Where did all the income go, folks? It's certainly a fair question for those investors traditionally used to relying on fixed-income products (bonds, certificates of deposit, and the like) to produce steady streams to either grow one's savings or to fund a retirement lifestyle. The current interest rate environment puts such savers or consumers between a rock and a hard place -- and shows no signs of abating anytime soon.
In an effort to provide unprecedented transparency, Federal Reserve Chairman Ben Bernanke has been abundantly clear about the near- and medium-term plan for interest rates, which on balance is probably a net positive for the various constituencies involved. However, knowing that interest rates will likely remain around historical lows well into the future makes life hard for savers. And while investing in stocks certainly carries some additional risks that investors always need to remain cognizant of, some dividend stalwarts do exist that can help supplement investors with much sought-after income.
The who's who
In that spirit, let's examine three specific components of the Dow Jones Industrial Average (INDEX: ^DJI) that I think exhibit some key characteristics retirement savers need to consider: size, current yield, dividend growth, and cheapness.

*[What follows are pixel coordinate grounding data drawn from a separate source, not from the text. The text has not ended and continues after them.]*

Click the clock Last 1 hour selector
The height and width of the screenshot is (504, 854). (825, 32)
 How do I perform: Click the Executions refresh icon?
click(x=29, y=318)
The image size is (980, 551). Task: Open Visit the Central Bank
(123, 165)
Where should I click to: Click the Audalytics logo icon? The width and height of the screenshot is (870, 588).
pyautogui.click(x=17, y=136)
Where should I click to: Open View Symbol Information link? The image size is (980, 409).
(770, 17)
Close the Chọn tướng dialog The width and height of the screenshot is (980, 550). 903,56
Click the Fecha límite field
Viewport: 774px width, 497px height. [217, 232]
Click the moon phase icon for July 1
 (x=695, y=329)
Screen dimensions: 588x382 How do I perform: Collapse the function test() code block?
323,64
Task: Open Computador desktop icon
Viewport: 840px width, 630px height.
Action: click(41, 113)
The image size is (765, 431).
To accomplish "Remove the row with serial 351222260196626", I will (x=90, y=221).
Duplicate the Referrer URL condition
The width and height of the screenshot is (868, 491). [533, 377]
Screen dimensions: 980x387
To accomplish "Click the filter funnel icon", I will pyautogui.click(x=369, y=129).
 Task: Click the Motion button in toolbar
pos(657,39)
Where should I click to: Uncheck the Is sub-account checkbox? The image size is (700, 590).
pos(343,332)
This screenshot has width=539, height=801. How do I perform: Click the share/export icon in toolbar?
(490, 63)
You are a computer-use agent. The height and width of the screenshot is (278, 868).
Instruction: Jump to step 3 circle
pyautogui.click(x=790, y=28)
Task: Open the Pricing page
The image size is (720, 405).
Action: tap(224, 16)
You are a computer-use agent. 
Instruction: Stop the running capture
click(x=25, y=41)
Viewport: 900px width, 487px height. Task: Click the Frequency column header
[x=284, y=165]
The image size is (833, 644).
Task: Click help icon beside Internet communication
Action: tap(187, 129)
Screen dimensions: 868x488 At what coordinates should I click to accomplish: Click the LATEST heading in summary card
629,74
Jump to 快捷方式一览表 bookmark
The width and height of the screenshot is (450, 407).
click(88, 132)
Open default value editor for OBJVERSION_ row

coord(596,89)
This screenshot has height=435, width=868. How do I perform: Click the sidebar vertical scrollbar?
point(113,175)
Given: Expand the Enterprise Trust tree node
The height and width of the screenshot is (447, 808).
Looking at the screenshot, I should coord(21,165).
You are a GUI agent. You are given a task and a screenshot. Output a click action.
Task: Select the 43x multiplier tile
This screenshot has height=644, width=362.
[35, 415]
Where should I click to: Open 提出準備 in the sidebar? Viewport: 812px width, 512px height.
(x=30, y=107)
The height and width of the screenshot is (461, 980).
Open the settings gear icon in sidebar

10-Year Average Annual Dividend Growth
Number of Consecutive Annual Dividend Increases
Dow Jones Average
AT&T (NYS: T)
Coca-Cola (NYS: KO)
Procter & Gamble (NYS: PG)
Source: S&P Capital IQ.
Individually, these companies have established core businesses in markets that they either dominate or occupy a significant share of their core markets. AT&T shares an effective duopoly with dividend dynamo Verizon Communications (NYS: VZ) , a dynamic that appears firmly in place going forward. Because of their size and the massive advantage that size provides in telecom, these companies are both in great shape in terms of market ownership, especially in the mobile market that should drive the future of telecommunications.
Likewise, Coca-Cola also holds one of the most impressive moats in all of business, a trait that the Oracle of Omaha himself loves about the company. Besides having the most valuable brand in the world according to Interbrand, the company also has a vertically integrated distribution network that's the envy of other consumer goods companies. Consider this: Coca-Cola's distribution network is so robust that other consumer goods companies have to use Coke's network in order to get their products to market... not too shabby.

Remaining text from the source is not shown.